Eric Tirschwell, the legal director at Everytown for Gun Safety, said it is "hard not to think that what’s going on in the country doesn’t impact to some degree" how the justices go about their work. The recent violence, he said, underscores that "interpreting the Second Amendment is not an abstract exercise. It has life or death consequences."

About half of voters in the 2020 presidential election said gun laws in the U.S. should be made more strict, according to AP VoteCast. An additional one-third said gun laws should be kept as they are, while about 1 in 10 said gun laws should be less strict.

The gun case the court is considering involves a New York law that makes it difficult for people to get a permit to carry a gun outside the home. To do so, a person has to show a particular need to carry the weapon.

When the case was argued in November, it sounded from the justices’ questions as though the justices were prepared to strike down the law as too restrictive. Similar laws exist in California, Hawaii, Maryland, Massachusetts, New Jersey and Rhode Island, and the Biden administration has said those states could be affected by a ruling against New York. Opponents have said that could lead to more guns on the streets and more resulting violence.

Just since the court heard arguments in the case, there have been 16 shootings where four or more people were killed, according to The Associated Press/USA TODAY/Northeastern University mass killing database. Those shootings have left 94 dead, including 31 adults and children in Buffalo and Texas, and 45 injured, the database says.

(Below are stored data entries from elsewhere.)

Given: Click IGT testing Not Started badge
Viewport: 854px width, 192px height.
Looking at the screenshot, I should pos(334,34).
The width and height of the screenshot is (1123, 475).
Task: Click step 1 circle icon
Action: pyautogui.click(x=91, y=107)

One of two conservative justices, Thomas or Amy Coney Barrett, probably is writing the guns opinion, based on the court’s usual practice of giving each justice at least one opinion for each month the court hears cases. Neither has written yet in the cases heard early in November.

No matter how the court decides the New York case, other gun rights disputes are already at or nearing the court. The justices have been asked to hear cases challenging limits on ammunition magazine capacities in New Jersey and California as well as a challenge to Maryland’s assault weapons ban.

Earlier this month, a federal appeals court struck down California’s ban on the sale of semiautomatic weapons to adults under 21, holding it violated the Second Amendment. That case too could be headed to the court.